** PROVIDED DATA follows **

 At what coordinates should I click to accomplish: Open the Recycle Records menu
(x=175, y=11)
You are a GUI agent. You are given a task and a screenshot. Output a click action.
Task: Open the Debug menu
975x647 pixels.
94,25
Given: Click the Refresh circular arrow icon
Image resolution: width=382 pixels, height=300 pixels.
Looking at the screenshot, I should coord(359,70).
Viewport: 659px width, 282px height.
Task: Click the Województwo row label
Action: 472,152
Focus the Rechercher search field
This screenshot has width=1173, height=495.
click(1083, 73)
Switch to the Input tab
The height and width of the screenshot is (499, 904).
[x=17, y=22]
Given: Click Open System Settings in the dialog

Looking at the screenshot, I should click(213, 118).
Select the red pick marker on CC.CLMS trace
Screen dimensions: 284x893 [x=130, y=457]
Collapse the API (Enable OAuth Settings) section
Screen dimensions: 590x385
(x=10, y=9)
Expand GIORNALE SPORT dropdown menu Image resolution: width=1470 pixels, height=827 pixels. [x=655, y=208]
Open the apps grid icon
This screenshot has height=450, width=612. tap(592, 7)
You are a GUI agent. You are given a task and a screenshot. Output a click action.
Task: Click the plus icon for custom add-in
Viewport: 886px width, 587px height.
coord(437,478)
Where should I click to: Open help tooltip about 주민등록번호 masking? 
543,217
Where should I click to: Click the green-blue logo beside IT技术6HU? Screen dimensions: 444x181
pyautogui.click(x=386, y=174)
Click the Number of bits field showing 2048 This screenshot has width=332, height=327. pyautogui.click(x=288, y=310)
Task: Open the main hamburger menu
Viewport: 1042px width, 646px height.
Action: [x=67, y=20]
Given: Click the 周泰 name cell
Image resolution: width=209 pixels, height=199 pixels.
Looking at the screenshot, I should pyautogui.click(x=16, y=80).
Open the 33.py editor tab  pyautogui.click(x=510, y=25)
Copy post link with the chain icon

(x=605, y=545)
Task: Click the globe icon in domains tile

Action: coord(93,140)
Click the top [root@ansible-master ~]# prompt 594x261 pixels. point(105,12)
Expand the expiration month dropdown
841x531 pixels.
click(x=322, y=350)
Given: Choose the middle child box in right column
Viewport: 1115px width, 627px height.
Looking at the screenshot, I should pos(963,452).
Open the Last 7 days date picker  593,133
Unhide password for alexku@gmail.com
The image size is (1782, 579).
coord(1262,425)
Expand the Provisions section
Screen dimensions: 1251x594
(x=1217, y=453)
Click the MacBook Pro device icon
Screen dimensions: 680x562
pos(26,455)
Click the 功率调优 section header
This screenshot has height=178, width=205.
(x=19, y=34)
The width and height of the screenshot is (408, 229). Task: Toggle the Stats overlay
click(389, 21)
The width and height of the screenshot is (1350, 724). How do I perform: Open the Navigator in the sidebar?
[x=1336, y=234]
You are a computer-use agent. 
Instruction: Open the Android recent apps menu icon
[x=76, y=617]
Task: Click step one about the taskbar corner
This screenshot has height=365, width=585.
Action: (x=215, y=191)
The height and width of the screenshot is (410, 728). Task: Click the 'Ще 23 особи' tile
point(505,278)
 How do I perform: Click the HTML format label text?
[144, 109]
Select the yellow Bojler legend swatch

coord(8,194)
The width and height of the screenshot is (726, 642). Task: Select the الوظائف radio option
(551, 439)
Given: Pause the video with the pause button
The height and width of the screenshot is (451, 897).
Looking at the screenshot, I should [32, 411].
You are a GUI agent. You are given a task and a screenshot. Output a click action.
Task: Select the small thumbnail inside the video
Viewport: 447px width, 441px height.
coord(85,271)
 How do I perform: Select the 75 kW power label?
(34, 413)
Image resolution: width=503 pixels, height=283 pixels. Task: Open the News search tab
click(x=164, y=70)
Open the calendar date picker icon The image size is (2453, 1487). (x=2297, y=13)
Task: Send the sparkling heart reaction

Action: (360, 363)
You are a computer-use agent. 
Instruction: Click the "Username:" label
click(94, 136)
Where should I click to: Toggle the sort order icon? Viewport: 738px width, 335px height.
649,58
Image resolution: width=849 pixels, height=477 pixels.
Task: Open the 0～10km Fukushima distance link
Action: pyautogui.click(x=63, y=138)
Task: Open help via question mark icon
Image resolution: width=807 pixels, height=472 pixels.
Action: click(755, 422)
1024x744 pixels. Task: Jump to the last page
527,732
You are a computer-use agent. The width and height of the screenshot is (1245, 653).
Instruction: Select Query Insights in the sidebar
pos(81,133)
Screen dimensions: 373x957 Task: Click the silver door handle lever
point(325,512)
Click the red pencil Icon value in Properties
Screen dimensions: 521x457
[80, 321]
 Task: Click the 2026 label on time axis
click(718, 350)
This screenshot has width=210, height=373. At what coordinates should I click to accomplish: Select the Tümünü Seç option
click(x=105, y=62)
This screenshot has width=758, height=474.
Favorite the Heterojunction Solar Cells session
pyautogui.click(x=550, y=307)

** End of PROVIDED DATA **

**PROBLEM DETAILS**
Set down, word for word and with no other lines, the listing from the line marked by "You are a computer-use agent. The" through its final line.

**YOUR RESPONSE**
You are a computer-use agent. The width and height of the screenshot is (1245, 653).
Instruction: Select Query Insights in the sidebar
pos(81,133)
Screen dimensions: 373x957 Task: Click the silver door handle lever
point(325,512)
Click the red pencil Icon value in Properties
Screen dimensions: 521x457
[80, 321]
 Task: Click the 2026 label on time axis
click(718, 350)
This screenshot has width=210, height=373. At what coordinates should I click to accomplish: Select the Tümünü Seç option
click(x=105, y=62)
This screenshot has width=758, height=474.
Favorite the Heterojunction Solar Cells session
pyautogui.click(x=550, y=307)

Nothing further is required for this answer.